Each record has to be repeated exactly as given.

....

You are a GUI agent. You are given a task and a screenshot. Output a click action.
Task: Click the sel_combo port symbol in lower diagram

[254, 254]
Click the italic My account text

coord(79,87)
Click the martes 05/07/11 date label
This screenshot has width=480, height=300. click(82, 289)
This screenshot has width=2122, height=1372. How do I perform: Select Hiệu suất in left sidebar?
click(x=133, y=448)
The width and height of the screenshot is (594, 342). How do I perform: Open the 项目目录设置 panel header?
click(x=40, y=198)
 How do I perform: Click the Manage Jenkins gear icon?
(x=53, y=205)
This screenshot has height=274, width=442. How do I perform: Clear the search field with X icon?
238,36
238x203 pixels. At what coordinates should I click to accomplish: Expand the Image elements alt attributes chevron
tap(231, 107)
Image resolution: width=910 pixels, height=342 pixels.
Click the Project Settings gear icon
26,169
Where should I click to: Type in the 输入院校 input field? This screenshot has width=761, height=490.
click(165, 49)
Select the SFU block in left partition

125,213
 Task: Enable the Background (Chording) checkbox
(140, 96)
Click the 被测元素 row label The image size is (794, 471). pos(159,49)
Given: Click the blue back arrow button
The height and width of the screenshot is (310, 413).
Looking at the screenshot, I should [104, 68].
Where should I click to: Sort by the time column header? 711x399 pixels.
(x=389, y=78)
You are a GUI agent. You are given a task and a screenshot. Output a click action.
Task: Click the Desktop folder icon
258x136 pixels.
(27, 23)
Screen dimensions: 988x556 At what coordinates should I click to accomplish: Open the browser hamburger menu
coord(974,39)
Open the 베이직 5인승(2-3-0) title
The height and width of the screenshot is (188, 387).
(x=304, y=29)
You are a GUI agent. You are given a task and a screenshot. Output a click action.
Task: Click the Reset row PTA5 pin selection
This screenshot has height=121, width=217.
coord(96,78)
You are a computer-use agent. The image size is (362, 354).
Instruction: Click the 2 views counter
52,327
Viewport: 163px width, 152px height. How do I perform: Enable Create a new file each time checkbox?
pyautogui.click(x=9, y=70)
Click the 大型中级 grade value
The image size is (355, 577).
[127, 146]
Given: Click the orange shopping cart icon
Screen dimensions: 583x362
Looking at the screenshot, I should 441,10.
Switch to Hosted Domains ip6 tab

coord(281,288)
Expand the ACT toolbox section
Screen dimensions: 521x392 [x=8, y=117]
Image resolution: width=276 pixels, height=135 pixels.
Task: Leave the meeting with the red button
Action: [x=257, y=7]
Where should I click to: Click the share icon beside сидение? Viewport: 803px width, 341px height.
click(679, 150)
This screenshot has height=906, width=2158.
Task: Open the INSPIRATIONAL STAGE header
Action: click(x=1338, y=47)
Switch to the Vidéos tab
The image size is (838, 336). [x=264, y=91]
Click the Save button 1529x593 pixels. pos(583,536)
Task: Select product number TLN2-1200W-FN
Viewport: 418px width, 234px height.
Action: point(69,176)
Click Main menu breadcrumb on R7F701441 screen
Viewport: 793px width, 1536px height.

....

• **Reply to the exercise**:
You are a GUI agent. You are given a task and a screenshot. Output a click action.
Task: Click the sel_combo port symbol in lower diagram

[254, 254]
Click the italic My account text

coord(79,87)
Click the martes 05/07/11 date label
This screenshot has width=480, height=300. click(82, 289)
This screenshot has width=2122, height=1372. How do I perform: Select Hiệu suất in left sidebar?
click(x=133, y=448)
The width and height of the screenshot is (594, 342). How do I perform: Open the 项目目录设置 panel header?
click(x=40, y=198)
 How do I perform: Click the Manage Jenkins gear icon?
(x=53, y=205)
This screenshot has height=274, width=442. How do I perform: Clear the search field with X icon?
238,36
238x203 pixels. At what coordinates should I click to accomplish: Expand the Image elements alt attributes chevron
tap(231, 107)
Image resolution: width=910 pixels, height=342 pixels.
Click the Project Settings gear icon
26,169
Where should I click to: Type in the 输入院校 input field? This screenshot has width=761, height=490.
click(165, 49)
Select the SFU block in left partition

125,213
 Task: Enable the Background (Chording) checkbox
(140, 96)
Click the 被测元素 row label The image size is (794, 471). pos(159,49)
Given: Click the blue back arrow button
The height and width of the screenshot is (310, 413).
Looking at the screenshot, I should [104, 68].
Where should I click to: Sort by the time column header? 711x399 pixels.
(x=389, y=78)
You are a GUI agent. You are given a task and a screenshot. Output a click action.
Task: Click the Desktop folder icon
258x136 pixels.
(27, 23)
Screen dimensions: 988x556 At what coordinates should I click to accomplish: Open the browser hamburger menu
coord(974,39)
Open the 베이직 5인승(2-3-0) title
The height and width of the screenshot is (188, 387).
(x=304, y=29)
You are a GUI agent. You are given a task and a screenshot. Output a click action.
Task: Click the Reset row PTA5 pin selection
This screenshot has height=121, width=217.
coord(96,78)
You are a computer-use agent. The image size is (362, 354).
Instruction: Click the 2 views counter
52,327
Viewport: 163px width, 152px height. How do I perform: Enable Create a new file each time checkbox?
pyautogui.click(x=9, y=70)
Click the 大型中级 grade value
The image size is (355, 577).
[127, 146]
Given: Click the orange shopping cart icon
Screen dimensions: 583x362
Looking at the screenshot, I should 441,10.
Switch to Hosted Domains ip6 tab

coord(281,288)
Expand the ACT toolbox section
Screen dimensions: 521x392 [x=8, y=117]
Image resolution: width=276 pixels, height=135 pixels.
Task: Leave the meeting with the red button
Action: [x=257, y=7]
Where should I click to: Click the share icon beside сидение? Viewport: 803px width, 341px height.
click(679, 150)
This screenshot has height=906, width=2158.
Task: Open the INSPIRATIONAL STAGE header
Action: click(x=1338, y=47)
Switch to the Vidéos tab
The image size is (838, 336). [x=264, y=91]
Click the Save button 1529x593 pixels. pos(583,536)
Task: Select product number TLN2-1200W-FN
Viewport: 418px width, 234px height.
Action: point(69,176)
Click Main menu breadcrumb on R7F701441 screen
Viewport: 793px width, 1536px height.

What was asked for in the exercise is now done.